In the centre of the pediment the god Jupiter was flanked by Juno and Minerva, seated on thrones. Below was an eagle with wings spread out. A biga driven by the sun god and a biga driven by the moon were depicted either side of the three gods. After the emperor Theodosius I eliminated the public funding for upkeep of pagan temples in 392, it was spoliated several times through the Middle Ages. During the 16th century, it was subsumed into a large private residence, the Palazzo Caffarelli-Clementino, which became part of the current-day Capitoline Hill.

Decline and abandonment

The temple completed by Domitian is thought to have lasted more or less intact for over three hundred years, until all pagan temples were closed by emperor Theodosius I in 392 during the Persecution of pagans in the late Roman Empire. During the 5th century the temple was damaged by Stilicho and Gaiseric. In 571, Narses removed many of the statues and ornaments. The ruins were still well preserved in 1447 when the 15th-century humanist Poggio Bracciolini visited Rome. The remaining ruins were destroyed in the 16th century, when Giovanni Pietro Caffarelli built a palace on the site reusing material from the temple.

Remains

Today, portions of the temple podium and foundations can be seen behind the Palazzo dei Conservatori, in an exhibition area built in the Caffarelli Garden, and within the Musei Capitolini.
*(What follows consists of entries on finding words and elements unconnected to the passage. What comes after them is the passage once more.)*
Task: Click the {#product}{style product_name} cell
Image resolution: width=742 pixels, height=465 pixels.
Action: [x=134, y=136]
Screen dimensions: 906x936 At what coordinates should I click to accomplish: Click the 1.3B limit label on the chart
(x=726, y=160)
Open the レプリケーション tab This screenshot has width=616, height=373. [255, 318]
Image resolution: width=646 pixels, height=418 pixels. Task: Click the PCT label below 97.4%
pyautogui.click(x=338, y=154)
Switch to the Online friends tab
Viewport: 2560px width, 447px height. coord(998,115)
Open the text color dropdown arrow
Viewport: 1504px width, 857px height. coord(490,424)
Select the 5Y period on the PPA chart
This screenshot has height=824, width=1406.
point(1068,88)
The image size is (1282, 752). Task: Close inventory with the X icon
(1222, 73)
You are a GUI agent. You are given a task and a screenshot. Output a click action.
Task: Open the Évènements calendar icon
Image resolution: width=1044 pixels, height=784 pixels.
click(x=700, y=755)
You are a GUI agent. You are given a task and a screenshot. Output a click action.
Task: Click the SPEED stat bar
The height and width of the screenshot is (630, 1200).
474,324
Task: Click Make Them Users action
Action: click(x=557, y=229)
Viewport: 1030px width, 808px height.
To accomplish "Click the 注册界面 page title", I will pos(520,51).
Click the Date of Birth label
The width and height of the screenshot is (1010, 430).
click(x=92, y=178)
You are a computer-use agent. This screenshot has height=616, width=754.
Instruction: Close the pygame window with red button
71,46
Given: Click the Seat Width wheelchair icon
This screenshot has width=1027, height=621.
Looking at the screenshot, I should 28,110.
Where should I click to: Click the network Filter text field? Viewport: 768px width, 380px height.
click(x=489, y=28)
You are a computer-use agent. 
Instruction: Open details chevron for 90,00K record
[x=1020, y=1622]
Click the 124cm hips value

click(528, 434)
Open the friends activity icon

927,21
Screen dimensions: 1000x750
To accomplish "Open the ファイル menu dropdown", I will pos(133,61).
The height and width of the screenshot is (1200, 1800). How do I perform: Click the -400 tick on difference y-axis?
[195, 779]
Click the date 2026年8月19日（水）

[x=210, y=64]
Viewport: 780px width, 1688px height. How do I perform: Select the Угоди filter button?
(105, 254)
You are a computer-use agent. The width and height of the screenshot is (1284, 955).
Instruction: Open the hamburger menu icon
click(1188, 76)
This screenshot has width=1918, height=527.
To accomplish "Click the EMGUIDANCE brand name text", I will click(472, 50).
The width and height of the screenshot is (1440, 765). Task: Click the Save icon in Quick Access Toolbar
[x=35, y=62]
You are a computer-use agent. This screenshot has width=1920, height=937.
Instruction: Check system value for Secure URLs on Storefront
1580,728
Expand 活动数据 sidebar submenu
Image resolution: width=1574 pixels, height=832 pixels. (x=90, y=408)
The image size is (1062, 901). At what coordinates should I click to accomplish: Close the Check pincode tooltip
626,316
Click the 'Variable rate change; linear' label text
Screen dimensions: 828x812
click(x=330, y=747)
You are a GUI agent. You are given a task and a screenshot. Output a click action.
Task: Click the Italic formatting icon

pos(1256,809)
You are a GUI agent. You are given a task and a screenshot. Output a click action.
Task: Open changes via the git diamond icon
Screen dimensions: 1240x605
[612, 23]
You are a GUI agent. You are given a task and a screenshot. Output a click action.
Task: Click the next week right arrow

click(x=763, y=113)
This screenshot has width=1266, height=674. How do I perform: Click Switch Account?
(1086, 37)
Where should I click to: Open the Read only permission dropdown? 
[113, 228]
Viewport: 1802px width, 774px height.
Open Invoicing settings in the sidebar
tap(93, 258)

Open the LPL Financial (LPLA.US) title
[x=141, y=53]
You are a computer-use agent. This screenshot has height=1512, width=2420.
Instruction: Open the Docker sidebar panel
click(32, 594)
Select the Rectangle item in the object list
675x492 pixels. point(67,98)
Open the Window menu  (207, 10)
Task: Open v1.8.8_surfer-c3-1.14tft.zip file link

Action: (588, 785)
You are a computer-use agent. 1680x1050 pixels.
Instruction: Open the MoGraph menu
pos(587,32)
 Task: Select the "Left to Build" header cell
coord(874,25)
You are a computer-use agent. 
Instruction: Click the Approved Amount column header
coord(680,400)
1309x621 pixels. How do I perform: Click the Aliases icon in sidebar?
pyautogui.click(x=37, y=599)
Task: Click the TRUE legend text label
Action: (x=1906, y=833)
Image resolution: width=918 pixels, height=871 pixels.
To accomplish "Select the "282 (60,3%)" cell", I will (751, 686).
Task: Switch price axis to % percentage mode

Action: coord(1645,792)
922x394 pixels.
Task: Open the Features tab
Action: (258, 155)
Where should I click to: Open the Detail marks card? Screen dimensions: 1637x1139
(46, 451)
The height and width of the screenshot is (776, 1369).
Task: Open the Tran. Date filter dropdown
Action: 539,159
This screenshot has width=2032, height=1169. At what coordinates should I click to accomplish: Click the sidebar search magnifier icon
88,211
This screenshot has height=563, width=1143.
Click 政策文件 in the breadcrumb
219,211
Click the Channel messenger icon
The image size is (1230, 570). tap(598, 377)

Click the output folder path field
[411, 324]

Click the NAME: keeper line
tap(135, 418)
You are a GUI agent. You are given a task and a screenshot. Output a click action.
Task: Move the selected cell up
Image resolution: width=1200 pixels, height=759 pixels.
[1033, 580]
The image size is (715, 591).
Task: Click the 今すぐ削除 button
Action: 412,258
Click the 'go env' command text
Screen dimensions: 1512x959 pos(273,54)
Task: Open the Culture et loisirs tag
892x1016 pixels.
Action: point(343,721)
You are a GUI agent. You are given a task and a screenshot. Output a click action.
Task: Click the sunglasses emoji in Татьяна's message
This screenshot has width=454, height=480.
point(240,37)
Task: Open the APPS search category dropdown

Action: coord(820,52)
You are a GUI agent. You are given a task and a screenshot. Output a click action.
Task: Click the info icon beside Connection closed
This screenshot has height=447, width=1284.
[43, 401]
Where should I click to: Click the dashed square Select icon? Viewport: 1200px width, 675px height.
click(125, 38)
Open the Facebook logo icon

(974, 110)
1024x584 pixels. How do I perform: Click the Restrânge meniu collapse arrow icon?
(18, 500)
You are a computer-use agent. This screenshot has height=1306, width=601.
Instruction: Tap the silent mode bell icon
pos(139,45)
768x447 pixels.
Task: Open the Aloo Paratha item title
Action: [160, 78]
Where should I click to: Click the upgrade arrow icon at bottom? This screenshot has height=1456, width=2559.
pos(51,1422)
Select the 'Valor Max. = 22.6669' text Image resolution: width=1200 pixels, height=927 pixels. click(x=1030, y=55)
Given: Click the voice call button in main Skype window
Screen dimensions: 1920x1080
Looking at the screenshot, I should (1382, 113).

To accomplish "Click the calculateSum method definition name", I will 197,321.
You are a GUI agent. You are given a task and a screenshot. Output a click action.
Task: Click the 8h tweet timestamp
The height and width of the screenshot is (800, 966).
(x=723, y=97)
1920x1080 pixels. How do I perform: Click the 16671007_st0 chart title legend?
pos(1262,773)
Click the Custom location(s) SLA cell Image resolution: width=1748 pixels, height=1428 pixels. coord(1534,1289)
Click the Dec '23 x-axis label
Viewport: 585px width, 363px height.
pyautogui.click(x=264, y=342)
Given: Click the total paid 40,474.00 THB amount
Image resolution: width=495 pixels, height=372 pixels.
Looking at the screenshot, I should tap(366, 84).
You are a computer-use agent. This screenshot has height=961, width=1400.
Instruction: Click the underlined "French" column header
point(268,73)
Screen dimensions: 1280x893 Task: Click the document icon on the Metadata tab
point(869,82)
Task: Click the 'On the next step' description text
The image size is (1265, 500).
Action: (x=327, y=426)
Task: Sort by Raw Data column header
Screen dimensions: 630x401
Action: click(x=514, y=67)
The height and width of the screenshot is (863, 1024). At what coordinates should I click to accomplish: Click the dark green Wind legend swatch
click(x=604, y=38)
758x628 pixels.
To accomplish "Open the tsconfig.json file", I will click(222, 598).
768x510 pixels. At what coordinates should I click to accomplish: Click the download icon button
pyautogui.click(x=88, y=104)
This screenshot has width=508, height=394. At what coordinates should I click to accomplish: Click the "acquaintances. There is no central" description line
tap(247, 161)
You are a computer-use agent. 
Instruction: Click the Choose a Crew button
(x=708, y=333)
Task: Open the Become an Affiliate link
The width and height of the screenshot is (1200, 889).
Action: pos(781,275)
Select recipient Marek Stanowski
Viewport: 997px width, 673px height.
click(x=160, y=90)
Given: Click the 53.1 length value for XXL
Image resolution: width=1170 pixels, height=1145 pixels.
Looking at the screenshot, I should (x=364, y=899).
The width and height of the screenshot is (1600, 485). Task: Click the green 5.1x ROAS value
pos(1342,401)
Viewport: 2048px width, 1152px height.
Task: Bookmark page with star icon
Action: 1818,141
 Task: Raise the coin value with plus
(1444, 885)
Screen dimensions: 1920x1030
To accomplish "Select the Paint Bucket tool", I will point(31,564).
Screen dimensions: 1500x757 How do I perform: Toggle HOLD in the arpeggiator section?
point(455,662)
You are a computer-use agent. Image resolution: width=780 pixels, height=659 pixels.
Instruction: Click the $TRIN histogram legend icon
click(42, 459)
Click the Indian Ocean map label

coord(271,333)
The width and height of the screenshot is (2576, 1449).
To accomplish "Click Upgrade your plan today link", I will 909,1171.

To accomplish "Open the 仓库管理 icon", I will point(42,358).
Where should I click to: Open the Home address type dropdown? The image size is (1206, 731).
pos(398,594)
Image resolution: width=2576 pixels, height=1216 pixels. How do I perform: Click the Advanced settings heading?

A part of the front corner is also visible in the via del Tempio di Giove.
The second Medici lion was sculpted in the late 16th century by Flaminio Vacca from a capital from the Temple of Jupiter Optimus Maximus.

''Area Capitolina''

The Area Capitolina was the precinct on the southern part of the Capitoline that surrounded the Temple of Jupiter, enclosing it with irregular retaining walls following the hillside contours. The precinct was enlarged in 388 BC, to about 3,000m2. The Clivus Capitolinus ended at the main entrance in the center of the southeast side, and the Porta Pandana seems to have been a secondary entrance; these gates were closed at night. The sacred geese of Juno, said to have sounded the alarm during the Gallic siege of Rome, were kept in the Area, which was guarded during the Imperial period by dogs kept by a temple attendant. Domitian hid in the dog handler's living quarters when the forces of Vitellius overtook the Capitoline.
Underground chambers called favissae held damaged building materials, old votive offerings, and dedicated objects that were not suitable for display. It was religiously prohibited to disturb these. The precinct held numerous shrines, altars, statues, and victory trophies. Some plebeian and tribal assemblies met there. In late antiquity, it was a market for luxury goods, and continued as such into the medieval period: in a letter from 468, Sidonius describes a shopper negotiating over the price of gems, silk, and fine fabrics.